Two 6.45 m-long antenna beacons, operating on 13.23 and 8.98 MHz, were mounted on OV1-17's propulsion module along with a 6.45 m inertial boom. Once separated from OV1-17, the propulsion module was designed to be an independent satellite providing information on the usability of meteor trails to relay radio messages. The experiment on the sub-satellite, dubbed "Orbis-Cal 2", was designed and run by the Naval Research Laboratory.

==Experiments==

OV1-17's primary purpose was to measure the effects of the Earth's ionosphere on detection, control, communications, and tracking systems in space, Its suite of 12 experiments included three crystal spectrometers for detecting solar X-rays, a large deployable dish antenna for measuring radio interference, and an electron spectrometer developed by Lockheed for detecting auroral electrons (in conjunction with ATS-5 using a similar experiment). Further instruments were to measure ion densities, gamma radiation, and the energy spectra of electrons and protons, while the booms themselves would measure electric fields.

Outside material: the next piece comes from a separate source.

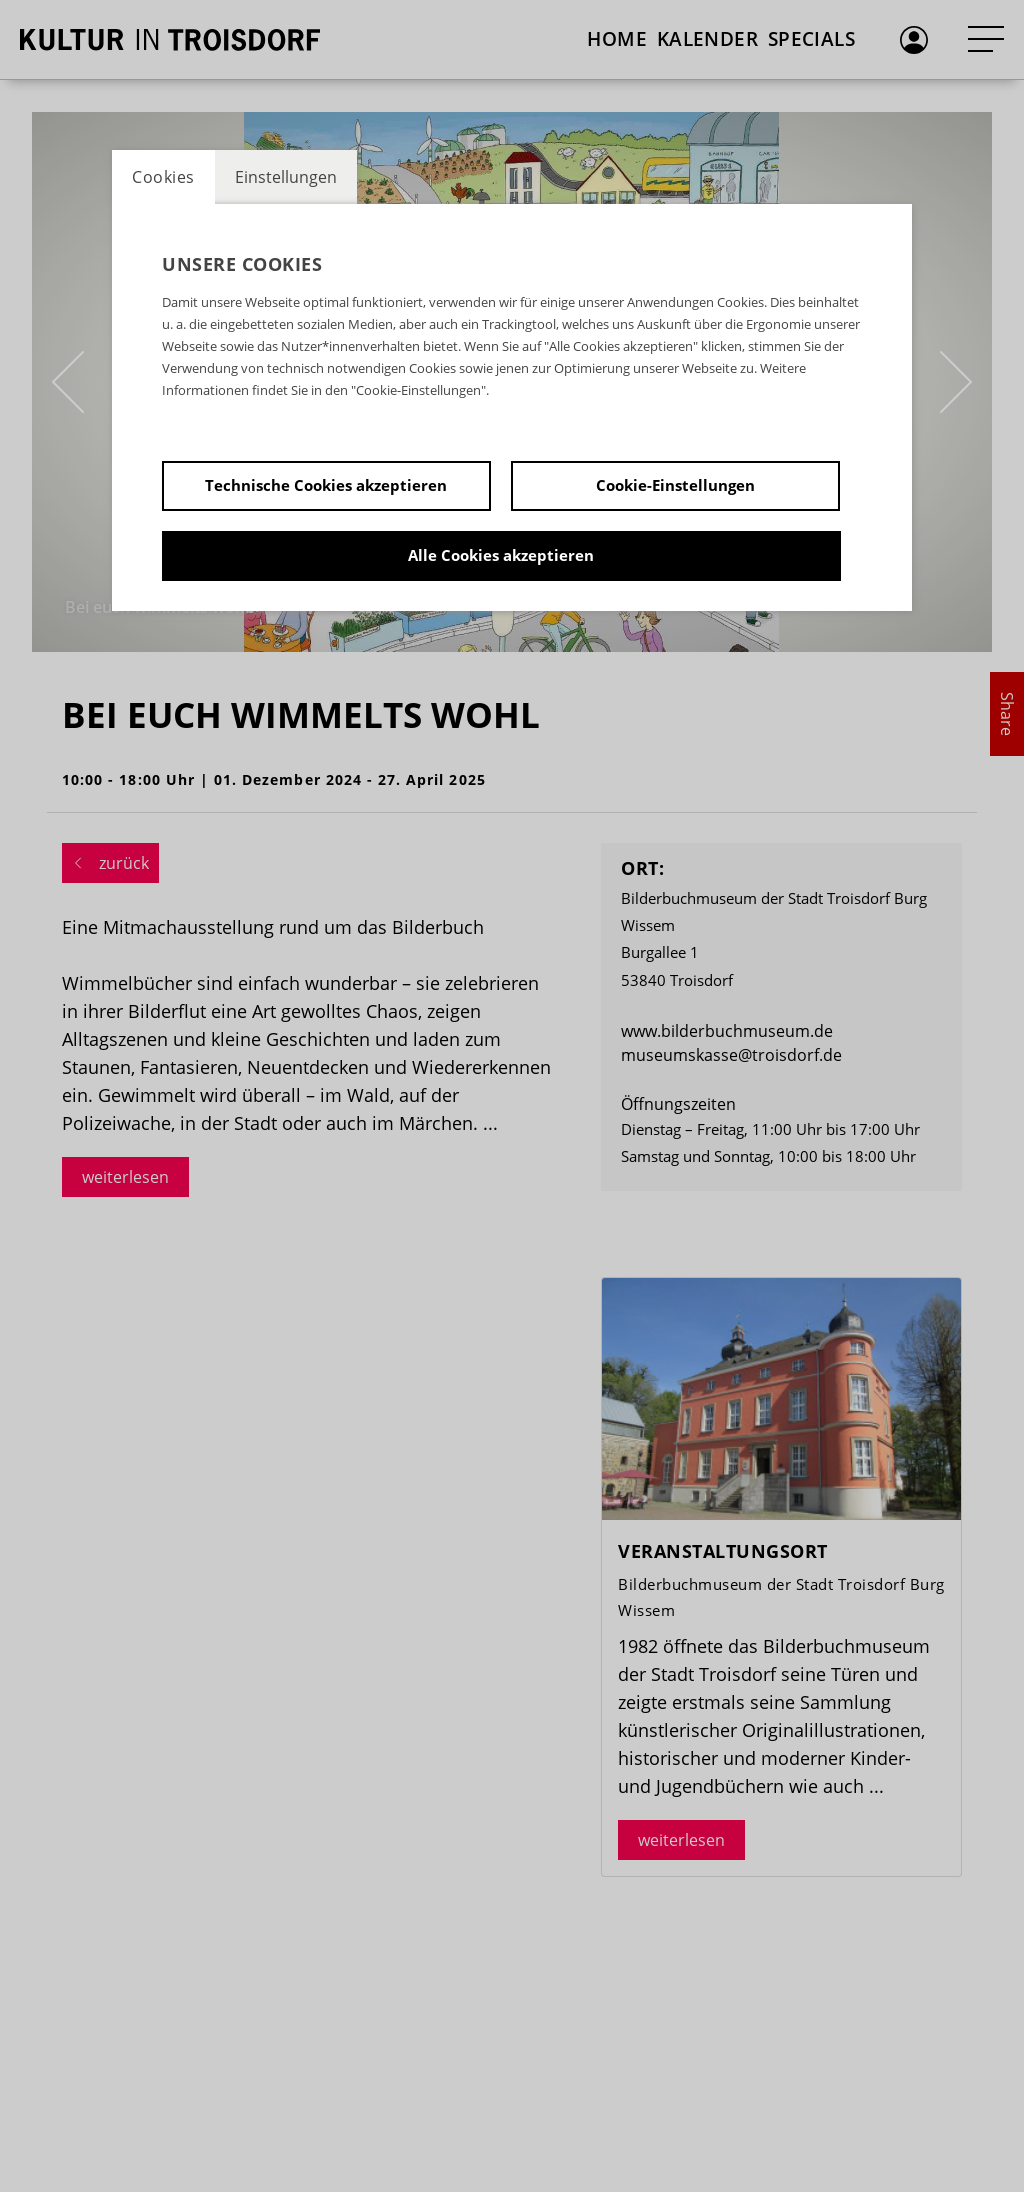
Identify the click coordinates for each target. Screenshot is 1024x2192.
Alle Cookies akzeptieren (501, 555)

The satellite also carried a meteor trail calibration beacon to see if such trails could be used to relay radio messages. A pane of 14 cadmium sulfide solar cells and a set of thermal control coatings were mounted to determine performance and radiation resistance.

==Mission==

OV1-17 was launched from Vandenberg's 576-A-2 launch pad along with OV1-18, OV1-19, and OV1-17A (housed in OV1-17's propulsion module) on an Atlas F rocket on 18 March 1969 at around 7:47:35 UTC into an orbit that took it from 463 km above the Earth to minimum397.00 km. Once in orbit, the propulsion module separated and fired an onboard rocket to become its own satellite in a lower orbit, operating normally for eight days before reentering Earth's atmosphere on 24 March 1969. It was designated OV1-17A, (COSPAR ID 1969-26D, SATCAT S03826)

The Vertistat on OV1-17 failed to deploy properly, as had happened on previous flights, causing the spacecraft to tumble, which rendered four of the seven environmental experiments useless. Moreover, the three remaining aerospace experiments only received useful data for relatively short time periods, limiting results.

OV1-17 reentered Earth's atmosphere on 5 March 1970.

==Results==

Despite the failure of the Vertistat system, OV1-17 collected data on extremely-low frequency radio propagation, horizon dayglow, nightglow, high-energy solar protons, magnetospheric ions, electric fields, gamma radiation, and the energy spectra of electrons and protons, and 11 papers were published based on OV1-17 data.